> Task objective: Wherever the word "handle" shows up in the data, report the line it sits in.

===== Extracted material =====

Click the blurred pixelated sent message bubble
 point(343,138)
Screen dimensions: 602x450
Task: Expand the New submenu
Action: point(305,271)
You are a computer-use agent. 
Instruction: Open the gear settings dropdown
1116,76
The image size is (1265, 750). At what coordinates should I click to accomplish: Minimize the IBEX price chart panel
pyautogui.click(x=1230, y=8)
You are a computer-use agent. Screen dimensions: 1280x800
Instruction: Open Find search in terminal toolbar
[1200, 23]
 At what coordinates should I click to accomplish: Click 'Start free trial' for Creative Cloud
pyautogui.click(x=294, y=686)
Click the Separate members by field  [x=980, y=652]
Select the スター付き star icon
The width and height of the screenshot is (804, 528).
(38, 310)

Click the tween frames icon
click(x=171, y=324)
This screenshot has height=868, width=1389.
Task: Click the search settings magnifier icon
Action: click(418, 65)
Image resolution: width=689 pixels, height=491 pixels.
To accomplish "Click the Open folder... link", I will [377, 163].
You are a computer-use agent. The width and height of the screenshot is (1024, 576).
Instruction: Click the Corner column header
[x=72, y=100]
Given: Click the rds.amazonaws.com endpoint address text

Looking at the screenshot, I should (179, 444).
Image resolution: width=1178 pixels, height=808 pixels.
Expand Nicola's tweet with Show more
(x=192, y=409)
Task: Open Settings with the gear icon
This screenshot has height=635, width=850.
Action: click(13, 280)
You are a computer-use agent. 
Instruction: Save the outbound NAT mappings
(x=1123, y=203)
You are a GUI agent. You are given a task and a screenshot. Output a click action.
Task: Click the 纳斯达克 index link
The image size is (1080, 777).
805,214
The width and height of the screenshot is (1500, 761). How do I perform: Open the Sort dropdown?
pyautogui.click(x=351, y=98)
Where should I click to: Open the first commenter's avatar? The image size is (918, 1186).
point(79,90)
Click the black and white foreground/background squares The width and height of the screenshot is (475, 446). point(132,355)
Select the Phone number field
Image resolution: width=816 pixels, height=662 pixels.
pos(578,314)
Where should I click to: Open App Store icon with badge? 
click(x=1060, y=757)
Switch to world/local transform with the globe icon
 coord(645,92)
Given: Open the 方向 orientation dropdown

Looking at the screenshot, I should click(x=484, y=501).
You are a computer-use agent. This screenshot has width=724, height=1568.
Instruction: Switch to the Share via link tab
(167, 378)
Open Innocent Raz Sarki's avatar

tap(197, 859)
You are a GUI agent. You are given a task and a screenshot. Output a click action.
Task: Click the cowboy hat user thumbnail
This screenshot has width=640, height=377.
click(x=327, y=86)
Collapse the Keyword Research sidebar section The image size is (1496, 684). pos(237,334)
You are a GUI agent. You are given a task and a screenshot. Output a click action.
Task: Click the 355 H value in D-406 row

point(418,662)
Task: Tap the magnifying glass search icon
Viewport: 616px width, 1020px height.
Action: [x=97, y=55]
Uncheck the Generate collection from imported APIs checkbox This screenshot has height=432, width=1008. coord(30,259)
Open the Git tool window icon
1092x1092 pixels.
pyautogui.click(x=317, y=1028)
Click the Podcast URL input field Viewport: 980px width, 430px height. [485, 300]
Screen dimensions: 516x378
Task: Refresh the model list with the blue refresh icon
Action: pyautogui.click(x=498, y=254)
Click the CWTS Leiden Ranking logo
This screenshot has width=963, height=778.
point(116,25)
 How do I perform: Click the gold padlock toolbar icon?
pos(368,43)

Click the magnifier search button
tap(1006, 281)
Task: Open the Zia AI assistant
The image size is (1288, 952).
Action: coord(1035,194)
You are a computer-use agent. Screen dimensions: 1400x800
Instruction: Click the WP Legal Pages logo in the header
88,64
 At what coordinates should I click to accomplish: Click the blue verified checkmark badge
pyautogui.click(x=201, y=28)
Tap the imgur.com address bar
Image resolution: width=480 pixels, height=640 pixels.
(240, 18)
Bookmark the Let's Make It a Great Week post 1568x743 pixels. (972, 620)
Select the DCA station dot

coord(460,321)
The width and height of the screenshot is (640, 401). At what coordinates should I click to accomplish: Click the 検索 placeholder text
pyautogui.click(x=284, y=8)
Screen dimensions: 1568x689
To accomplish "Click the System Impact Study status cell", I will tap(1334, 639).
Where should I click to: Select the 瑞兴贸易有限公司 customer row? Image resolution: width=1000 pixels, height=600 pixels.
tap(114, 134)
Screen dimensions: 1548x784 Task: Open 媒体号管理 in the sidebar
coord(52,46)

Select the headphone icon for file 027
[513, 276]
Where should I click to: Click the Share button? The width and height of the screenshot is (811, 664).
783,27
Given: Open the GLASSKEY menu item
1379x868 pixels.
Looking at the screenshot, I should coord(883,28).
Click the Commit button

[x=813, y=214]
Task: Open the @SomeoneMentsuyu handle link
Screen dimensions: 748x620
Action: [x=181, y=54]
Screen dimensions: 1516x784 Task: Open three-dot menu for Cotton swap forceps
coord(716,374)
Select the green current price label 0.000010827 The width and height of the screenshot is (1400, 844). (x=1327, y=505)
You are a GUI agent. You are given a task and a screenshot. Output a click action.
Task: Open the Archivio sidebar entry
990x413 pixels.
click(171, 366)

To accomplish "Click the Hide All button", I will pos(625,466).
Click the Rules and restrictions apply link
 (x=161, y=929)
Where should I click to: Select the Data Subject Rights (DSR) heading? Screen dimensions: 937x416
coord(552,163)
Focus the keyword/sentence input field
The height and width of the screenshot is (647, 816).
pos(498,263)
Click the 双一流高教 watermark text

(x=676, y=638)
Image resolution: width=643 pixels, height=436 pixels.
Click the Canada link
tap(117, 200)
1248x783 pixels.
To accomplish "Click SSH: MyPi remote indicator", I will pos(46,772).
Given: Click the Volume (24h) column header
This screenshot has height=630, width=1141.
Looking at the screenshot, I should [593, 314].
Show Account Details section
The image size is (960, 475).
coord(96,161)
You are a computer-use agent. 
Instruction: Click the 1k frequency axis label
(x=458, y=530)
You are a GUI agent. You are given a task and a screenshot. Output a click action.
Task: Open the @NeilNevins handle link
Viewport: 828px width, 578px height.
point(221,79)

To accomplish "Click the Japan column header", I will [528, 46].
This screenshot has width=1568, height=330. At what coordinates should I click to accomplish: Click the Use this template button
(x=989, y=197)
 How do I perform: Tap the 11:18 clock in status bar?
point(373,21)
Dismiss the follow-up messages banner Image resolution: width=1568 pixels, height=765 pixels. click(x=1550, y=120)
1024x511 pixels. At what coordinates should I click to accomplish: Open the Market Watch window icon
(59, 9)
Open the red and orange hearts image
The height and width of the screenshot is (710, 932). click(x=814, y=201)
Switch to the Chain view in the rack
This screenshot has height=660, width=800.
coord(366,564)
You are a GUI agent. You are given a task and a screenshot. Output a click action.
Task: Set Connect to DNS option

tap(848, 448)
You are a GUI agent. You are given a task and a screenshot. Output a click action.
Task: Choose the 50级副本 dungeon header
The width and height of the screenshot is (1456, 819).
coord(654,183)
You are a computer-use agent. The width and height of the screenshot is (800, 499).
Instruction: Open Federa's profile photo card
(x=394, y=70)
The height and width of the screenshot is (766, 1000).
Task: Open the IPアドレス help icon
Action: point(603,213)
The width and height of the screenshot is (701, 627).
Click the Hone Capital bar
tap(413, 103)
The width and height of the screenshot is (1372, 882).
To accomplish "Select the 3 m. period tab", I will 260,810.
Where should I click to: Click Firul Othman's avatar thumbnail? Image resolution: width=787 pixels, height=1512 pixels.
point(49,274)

=====

> Answer space:
Task: Open the @SomeoneMentsuyu handle link
Task: Open the @NeilNevins handle link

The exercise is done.